The defeat elicited relief from campaigners opposed to changing the law. Gordon Macdonald of the Care Not Killing campaign group stated, "It is now clear that this bill was both unsafe and unworkable," arguing that the Lords had exposed the proposal as "skeleton legislation" riddled with significant flaws. Similarly, a spokesperson for the Christian Medical Fellowship, representing medical professionals against assisted dying, declared, "It is not possible to construct an assisted suicide service that is safe, equitable, and resistant to placing unacceptable pressure on the most vulnerable."

Despite the setback, proponents of the bill expressed fierce determination to retry the legislation. Rebecca Wilcox, a campaigner whose mother holds a terminal diagnosis, said, "We're incredibly angry with what's happened, but we're determined to get it through. This is not the end, we will not be stopped." She expressed hope that a lawmaker would carry the fight forward when Parliament reconvenes in mid-May for its next term.

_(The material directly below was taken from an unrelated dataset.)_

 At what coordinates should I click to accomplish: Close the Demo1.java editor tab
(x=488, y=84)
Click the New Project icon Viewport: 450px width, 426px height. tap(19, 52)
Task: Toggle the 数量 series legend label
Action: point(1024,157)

Kim Leadbeater, the Member of Parliament who introduced the bill in the Commons in 2024, confirmed that supportive lawmakers would "go again" in the next session, though a different MP will likely need to sponsor a new bill. Leadbeater noted that the issue is not fading, pointing to a "very clear direction of travel around the world" and polling in the UK that indicates public support for the change.

The political landscape for end-of-life decisions remains complex, with lawmakers in the self-governing dependencies of Jersey and the Isle of Man having already approved euthanasia legislation, though those measures await royal assent. Conversely, lawmakers in Edinburgh rejected a similar bill in the devolved Scottish parliament in March, highlighting the fragmented approach to this contentious issue across the United Kingdom.